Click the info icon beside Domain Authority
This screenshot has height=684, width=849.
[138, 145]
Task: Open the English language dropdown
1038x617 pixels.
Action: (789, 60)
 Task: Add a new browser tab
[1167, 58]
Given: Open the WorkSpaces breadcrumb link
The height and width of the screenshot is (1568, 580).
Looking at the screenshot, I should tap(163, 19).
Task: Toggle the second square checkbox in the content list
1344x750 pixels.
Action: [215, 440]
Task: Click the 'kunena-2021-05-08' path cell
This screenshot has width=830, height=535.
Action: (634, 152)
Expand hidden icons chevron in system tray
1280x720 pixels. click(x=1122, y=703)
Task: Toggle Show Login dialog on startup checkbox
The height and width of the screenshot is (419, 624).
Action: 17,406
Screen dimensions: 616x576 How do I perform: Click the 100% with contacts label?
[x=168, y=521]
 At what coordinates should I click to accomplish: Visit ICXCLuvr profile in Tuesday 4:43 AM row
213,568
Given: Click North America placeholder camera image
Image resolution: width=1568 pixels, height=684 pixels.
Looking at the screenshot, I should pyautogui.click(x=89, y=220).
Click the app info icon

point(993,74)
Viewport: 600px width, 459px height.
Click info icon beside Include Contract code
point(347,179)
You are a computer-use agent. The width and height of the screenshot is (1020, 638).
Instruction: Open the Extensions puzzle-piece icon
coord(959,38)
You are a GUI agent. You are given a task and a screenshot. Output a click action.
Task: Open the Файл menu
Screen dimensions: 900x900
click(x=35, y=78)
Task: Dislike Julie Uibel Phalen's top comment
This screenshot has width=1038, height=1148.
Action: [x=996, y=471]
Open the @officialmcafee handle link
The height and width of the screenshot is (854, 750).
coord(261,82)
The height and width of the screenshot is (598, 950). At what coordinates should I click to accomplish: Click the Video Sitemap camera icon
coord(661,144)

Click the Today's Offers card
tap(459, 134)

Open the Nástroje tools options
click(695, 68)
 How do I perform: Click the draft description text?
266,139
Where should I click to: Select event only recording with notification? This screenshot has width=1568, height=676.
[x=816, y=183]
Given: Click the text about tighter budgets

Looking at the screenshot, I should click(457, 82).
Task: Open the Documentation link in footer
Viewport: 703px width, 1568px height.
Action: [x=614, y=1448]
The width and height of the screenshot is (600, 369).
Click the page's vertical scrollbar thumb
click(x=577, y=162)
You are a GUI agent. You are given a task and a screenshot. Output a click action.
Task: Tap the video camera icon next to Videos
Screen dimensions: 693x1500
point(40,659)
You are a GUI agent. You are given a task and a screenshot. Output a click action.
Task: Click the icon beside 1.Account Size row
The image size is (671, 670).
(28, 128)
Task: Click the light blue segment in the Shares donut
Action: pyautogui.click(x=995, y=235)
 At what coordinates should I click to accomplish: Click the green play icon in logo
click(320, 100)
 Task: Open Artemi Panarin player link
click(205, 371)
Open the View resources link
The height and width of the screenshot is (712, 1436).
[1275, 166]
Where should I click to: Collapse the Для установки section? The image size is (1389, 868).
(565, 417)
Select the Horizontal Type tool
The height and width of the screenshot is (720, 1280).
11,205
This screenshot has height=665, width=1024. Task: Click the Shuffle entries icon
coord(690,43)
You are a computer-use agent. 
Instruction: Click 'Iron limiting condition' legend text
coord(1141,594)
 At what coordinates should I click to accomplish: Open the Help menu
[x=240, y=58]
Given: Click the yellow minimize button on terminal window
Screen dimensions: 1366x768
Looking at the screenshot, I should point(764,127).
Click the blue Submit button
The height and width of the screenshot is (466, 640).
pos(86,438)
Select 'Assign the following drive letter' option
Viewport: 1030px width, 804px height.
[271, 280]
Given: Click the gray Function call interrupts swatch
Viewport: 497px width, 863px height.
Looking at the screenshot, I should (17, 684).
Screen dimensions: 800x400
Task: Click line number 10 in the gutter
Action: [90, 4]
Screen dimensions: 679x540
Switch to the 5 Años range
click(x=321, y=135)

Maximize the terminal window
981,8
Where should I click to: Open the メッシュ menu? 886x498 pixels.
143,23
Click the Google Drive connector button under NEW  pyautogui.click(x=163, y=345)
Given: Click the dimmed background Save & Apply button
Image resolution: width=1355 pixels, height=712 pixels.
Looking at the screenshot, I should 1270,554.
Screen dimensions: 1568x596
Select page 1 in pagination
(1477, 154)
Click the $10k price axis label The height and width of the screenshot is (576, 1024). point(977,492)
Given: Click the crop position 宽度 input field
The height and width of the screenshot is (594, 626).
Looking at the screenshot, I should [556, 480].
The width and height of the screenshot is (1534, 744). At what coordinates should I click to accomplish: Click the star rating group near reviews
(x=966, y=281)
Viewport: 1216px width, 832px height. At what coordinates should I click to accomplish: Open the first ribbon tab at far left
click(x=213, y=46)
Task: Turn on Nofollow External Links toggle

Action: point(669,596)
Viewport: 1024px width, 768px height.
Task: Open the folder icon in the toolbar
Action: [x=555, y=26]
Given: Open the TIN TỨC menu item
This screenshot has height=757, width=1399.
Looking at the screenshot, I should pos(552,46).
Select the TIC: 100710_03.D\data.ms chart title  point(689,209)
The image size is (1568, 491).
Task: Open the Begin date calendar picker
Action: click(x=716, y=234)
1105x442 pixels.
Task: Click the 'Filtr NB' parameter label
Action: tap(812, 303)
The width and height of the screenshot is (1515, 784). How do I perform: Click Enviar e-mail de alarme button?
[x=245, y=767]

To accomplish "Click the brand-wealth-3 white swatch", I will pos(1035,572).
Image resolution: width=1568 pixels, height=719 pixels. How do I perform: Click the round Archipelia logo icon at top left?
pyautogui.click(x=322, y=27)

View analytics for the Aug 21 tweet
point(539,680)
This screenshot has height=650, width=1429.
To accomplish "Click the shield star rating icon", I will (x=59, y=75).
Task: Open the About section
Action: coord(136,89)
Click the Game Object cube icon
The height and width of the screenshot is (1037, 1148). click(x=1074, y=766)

### Aim of the exercise:
Each entry must appear in the reply exactly as written.

### Result of this exercise:
Click the info icon beside Domain Authority
This screenshot has height=684, width=849.
[138, 145]
Task: Open the English language dropdown
1038x617 pixels.
Action: (789, 60)
 Task: Add a new browser tab
[1167, 58]
Given: Open the WorkSpaces breadcrumb link
The height and width of the screenshot is (1568, 580).
Looking at the screenshot, I should tap(163, 19).
Task: Toggle the second square checkbox in the content list
1344x750 pixels.
Action: [215, 440]
Task: Click the 'kunena-2021-05-08' path cell
This screenshot has width=830, height=535.
Action: (634, 152)
Expand hidden icons chevron in system tray
1280x720 pixels. click(x=1122, y=703)
Task: Toggle Show Login dialog on startup checkbox
The height and width of the screenshot is (419, 624).
Action: 17,406
Screen dimensions: 616x576 How do I perform: Click the 100% with contacts label?
[x=168, y=521]
 At what coordinates should I click to accomplish: Visit ICXCLuvr profile in Tuesday 4:43 AM row
213,568
Given: Click North America placeholder camera image
Image resolution: width=1568 pixels, height=684 pixels.
Looking at the screenshot, I should pyautogui.click(x=89, y=220).
Click the app info icon

point(993,74)
Viewport: 600px width, 459px height.
Click info icon beside Include Contract code
point(347,179)
You are a computer-use agent. The width and height of the screenshot is (1020, 638).
Instruction: Open the Extensions puzzle-piece icon
coord(959,38)
You are a GUI agent. You are given a task and a screenshot. Output a click action.
Task: Open the Файл menu
Screen dimensions: 900x900
click(x=35, y=78)
Task: Dislike Julie Uibel Phalen's top comment
This screenshot has width=1038, height=1148.
Action: [x=996, y=471]
Open the @officialmcafee handle link
The height and width of the screenshot is (854, 750).
coord(261,82)
The height and width of the screenshot is (598, 950). At what coordinates should I click to accomplish: Click the Video Sitemap camera icon
coord(661,144)

Click the Today's Offers card
tap(459, 134)

Open the Nástroje tools options
click(695, 68)
 How do I perform: Click the draft description text?
266,139
Where should I click to: Select event only recording with notification? This screenshot has width=1568, height=676.
[x=816, y=183]
Given: Click the text about tighter budgets

Looking at the screenshot, I should click(457, 82).
Task: Open the Documentation link in footer
Viewport: 703px width, 1568px height.
Action: [x=614, y=1448]
The width and height of the screenshot is (600, 369).
Click the page's vertical scrollbar thumb
click(x=577, y=162)
You are a GUI agent. You are given a task and a screenshot. Output a click action.
Task: Tap the video camera icon next to Videos
Screen dimensions: 693x1500
point(40,659)
You are a GUI agent. You are given a task and a screenshot. Output a click action.
Task: Click the icon beside 1.Account Size row
The image size is (671, 670).
(28, 128)
Task: Click the light blue segment in the Shares donut
Action: pyautogui.click(x=995, y=235)
 At what coordinates should I click to accomplish: Click the green play icon in logo
click(320, 100)
 Task: Open Artemi Panarin player link
click(205, 371)
Open the View resources link
The height and width of the screenshot is (712, 1436).
[1275, 166]
Where should I click to: Collapse the Для установки section? The image size is (1389, 868).
(565, 417)
Select the Horizontal Type tool
The height and width of the screenshot is (720, 1280).
11,205
This screenshot has height=665, width=1024. Task: Click the Shuffle entries icon
coord(690,43)
You are a computer-use agent. 
Instruction: Click 'Iron limiting condition' legend text
coord(1141,594)
 At what coordinates should I click to accomplish: Open the Help menu
[x=240, y=58]
Given: Click the yellow minimize button on terminal window
Screen dimensions: 1366x768
Looking at the screenshot, I should point(764,127).
Click the blue Submit button
The height and width of the screenshot is (466, 640).
pos(86,438)
Select 'Assign the following drive letter' option
Viewport: 1030px width, 804px height.
[271, 280]
Given: Click the gray Function call interrupts swatch
Viewport: 497px width, 863px height.
Looking at the screenshot, I should (17, 684).
Screen dimensions: 800x400
Task: Click line number 10 in the gutter
Action: [90, 4]
Screen dimensions: 679x540
Switch to the 5 Años range
click(x=321, y=135)

Maximize the terminal window
981,8
Where should I click to: Open the メッシュ menu? 886x498 pixels.
143,23
Click the Google Drive connector button under NEW  pyautogui.click(x=163, y=345)
Given: Click the dimmed background Save & Apply button
Image resolution: width=1355 pixels, height=712 pixels.
Looking at the screenshot, I should 1270,554.
Screen dimensions: 1568x596
Select page 1 in pagination
(1477, 154)
Click the $10k price axis label The height and width of the screenshot is (576, 1024). point(977,492)
Given: Click the crop position 宽度 input field
The height and width of the screenshot is (594, 626).
Looking at the screenshot, I should [556, 480].
The width and height of the screenshot is (1534, 744). At what coordinates should I click to accomplish: Click the star rating group near reviews
(x=966, y=281)
Viewport: 1216px width, 832px height. At what coordinates should I click to accomplish: Open the first ribbon tab at far left
click(x=213, y=46)
Task: Turn on Nofollow External Links toggle

Action: point(669,596)
Viewport: 1024px width, 768px height.
Task: Open the folder icon in the toolbar
Action: [x=555, y=26]
Given: Open the TIN TỨC menu item
This screenshot has height=757, width=1399.
Looking at the screenshot, I should pos(552,46).
Select the TIC: 100710_03.D\data.ms chart title  point(689,209)
The image size is (1568, 491).
Task: Open the Begin date calendar picker
Action: click(x=716, y=234)
1105x442 pixels.
Task: Click the 'Filtr NB' parameter label
Action: tap(812, 303)
The width and height of the screenshot is (1515, 784). How do I perform: Click Enviar e-mail de alarme button?
[x=245, y=767]

To accomplish "Click the brand-wealth-3 white swatch", I will pos(1035,572).
Image resolution: width=1568 pixels, height=719 pixels. How do I perform: Click the round Archipelia logo icon at top left?
pyautogui.click(x=322, y=27)

View analytics for the Aug 21 tweet
point(539,680)
This screenshot has height=650, width=1429.
To accomplish "Click the shield star rating icon", I will (x=59, y=75).
Task: Open the About section
Action: coord(136,89)
Click the Game Object cube icon
The height and width of the screenshot is (1037, 1148). click(x=1074, y=766)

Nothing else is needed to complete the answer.